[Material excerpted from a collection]
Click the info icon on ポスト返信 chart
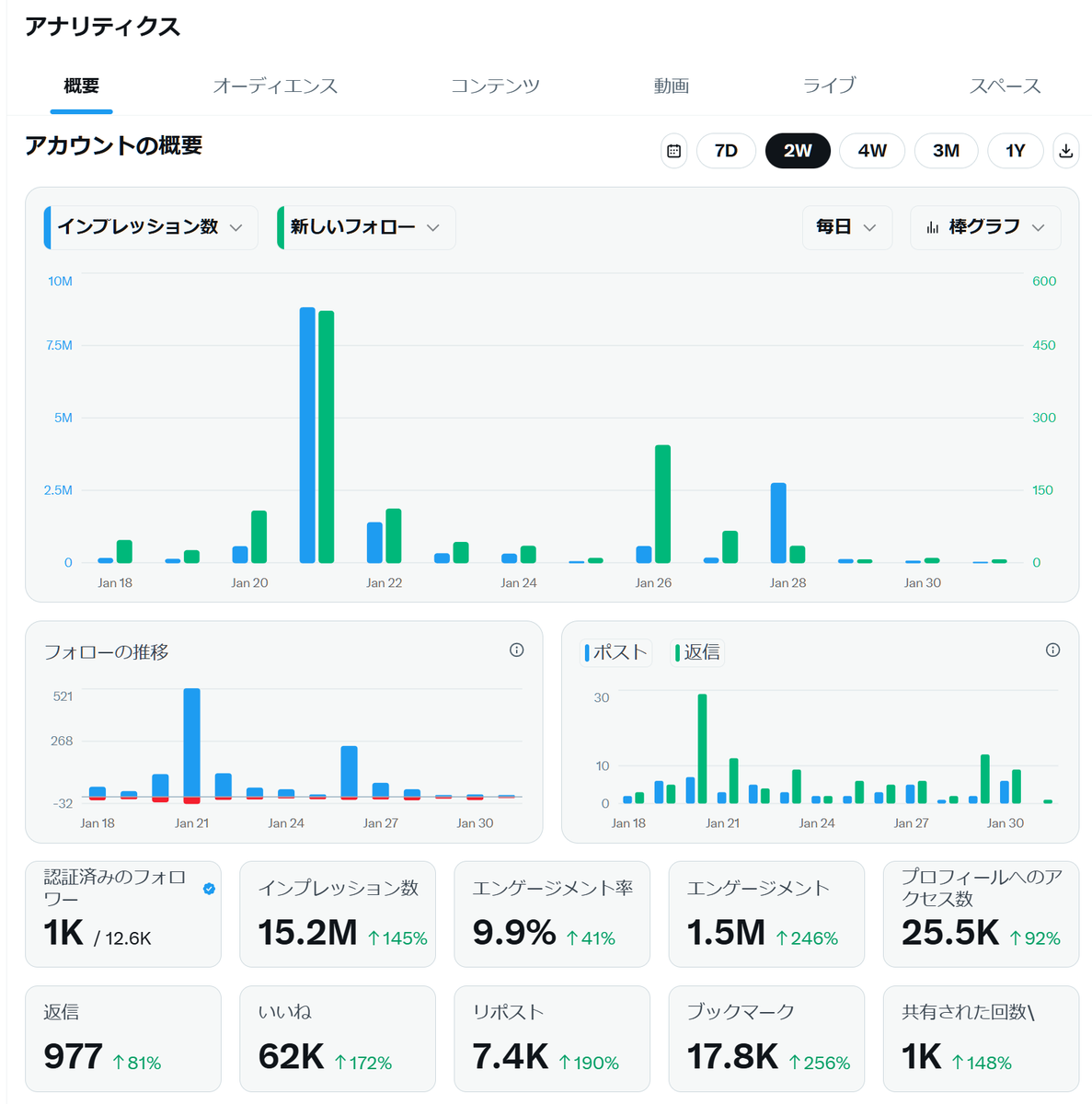 pyautogui.click(x=1053, y=650)
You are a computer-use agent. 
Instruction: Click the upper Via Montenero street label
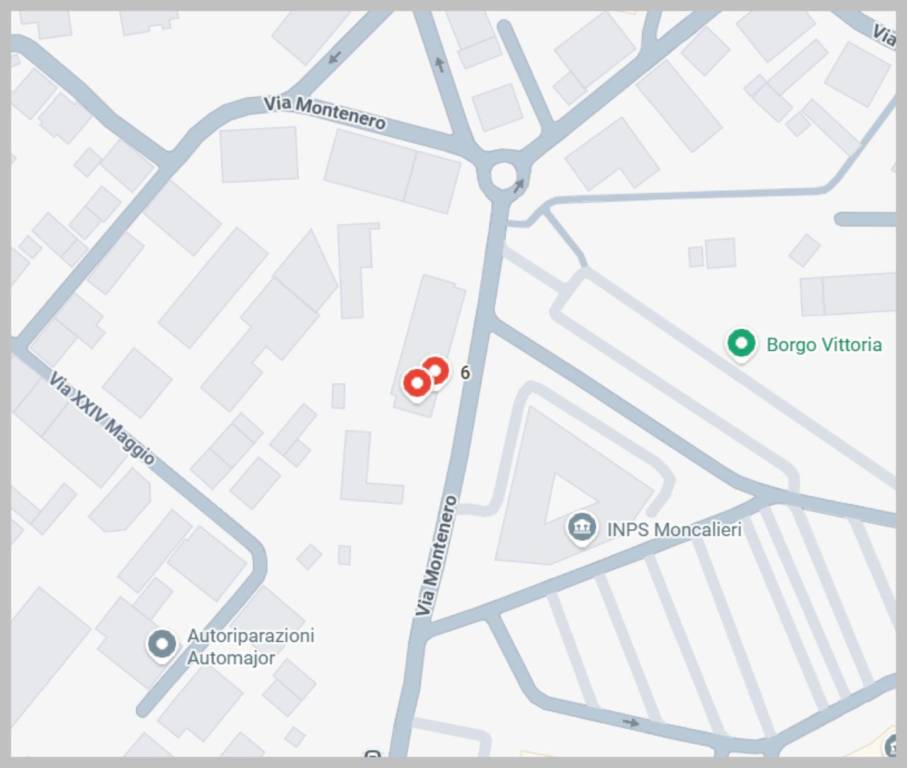click(325, 113)
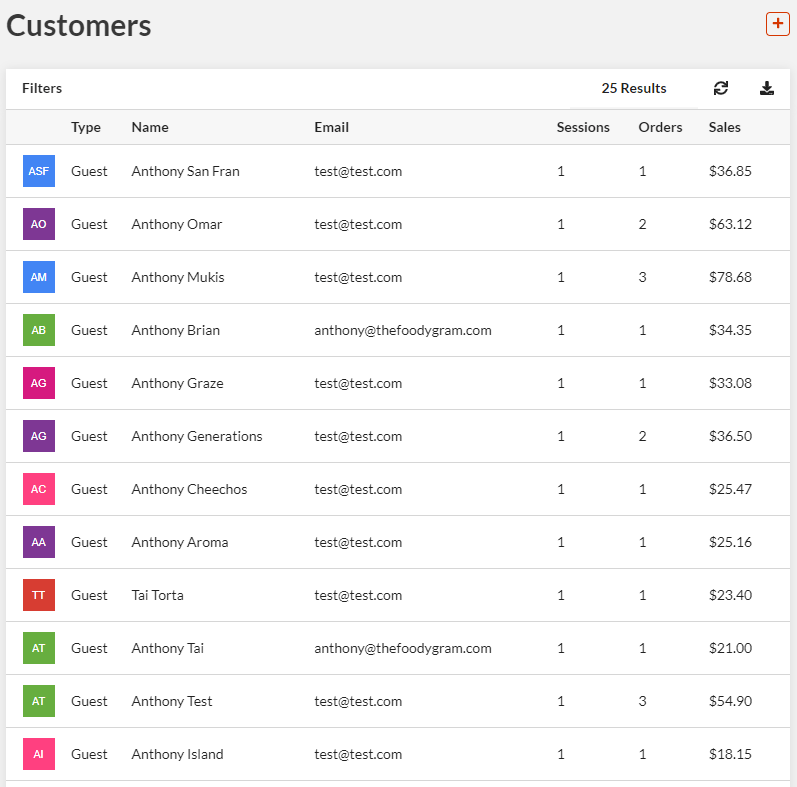Click the Sessions column header
Viewport: 797px width, 787px height.
coord(583,127)
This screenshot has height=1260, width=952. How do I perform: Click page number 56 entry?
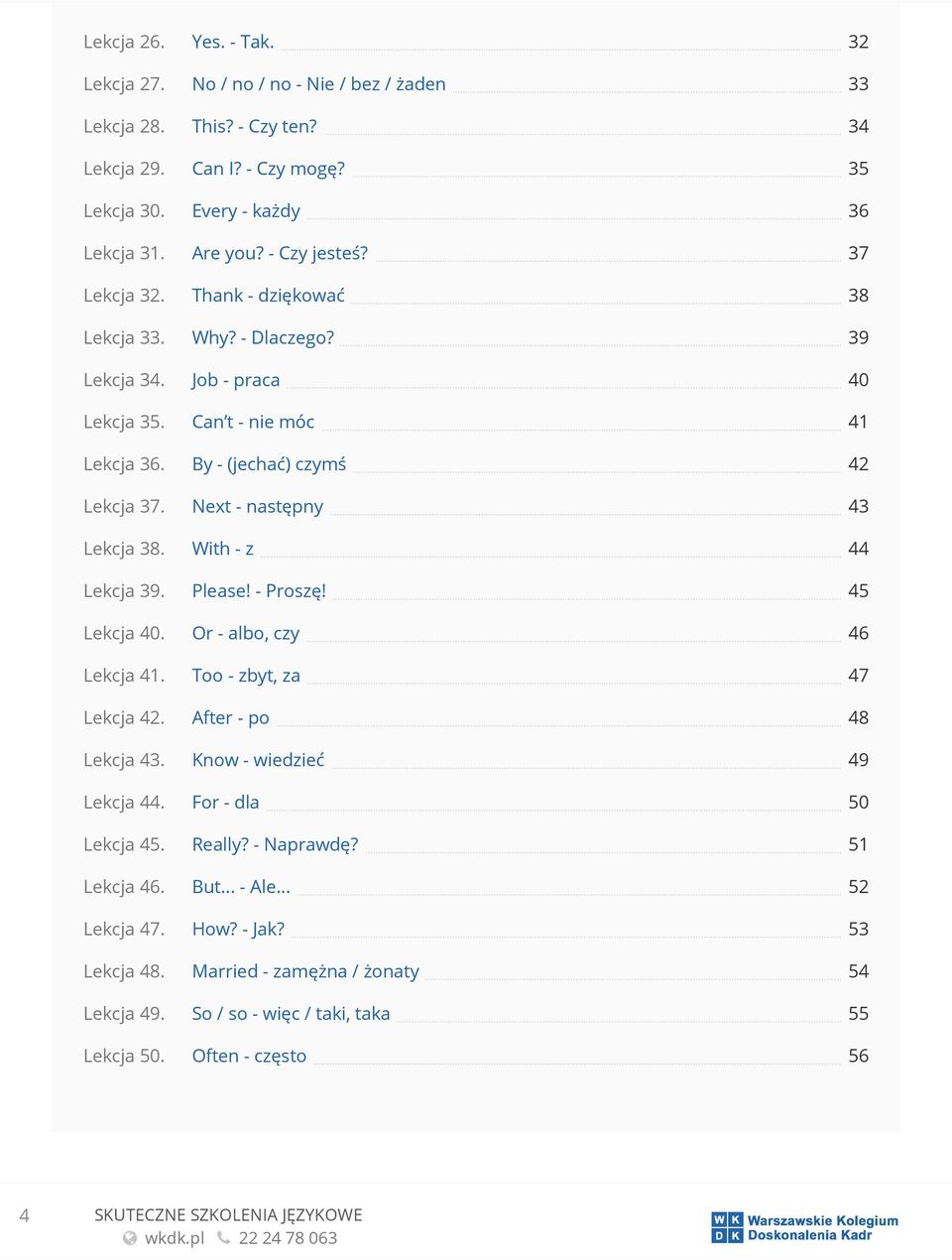point(858,1056)
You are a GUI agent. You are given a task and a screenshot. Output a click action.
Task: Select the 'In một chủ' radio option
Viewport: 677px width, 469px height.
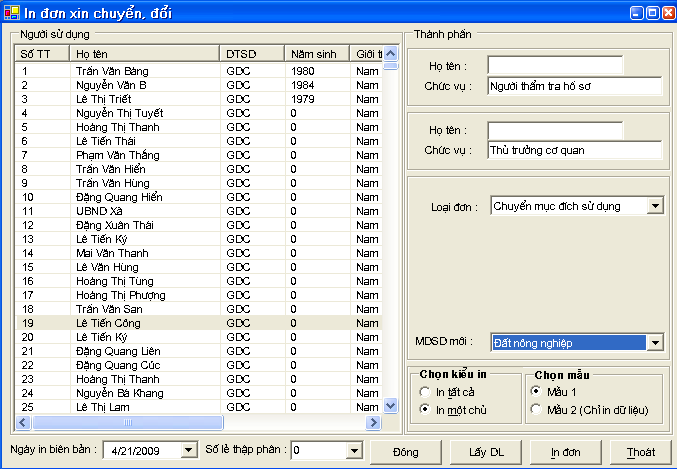coord(426,409)
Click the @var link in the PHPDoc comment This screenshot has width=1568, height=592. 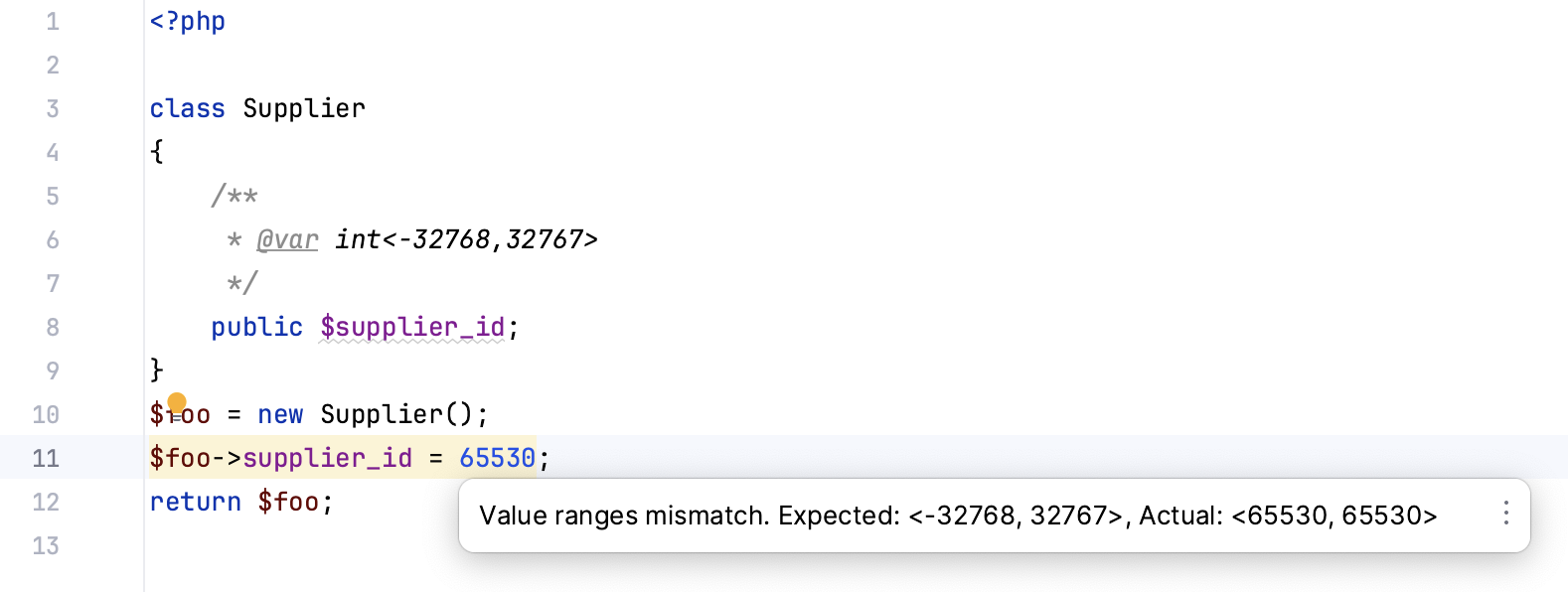click(289, 239)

Task brief — Please list every line of the material above that contains the word "agent".

Solution to the exercise —
You are a computer-use agent. 
You are a GUI agent. You are given a task and a screenshot. Output a click action.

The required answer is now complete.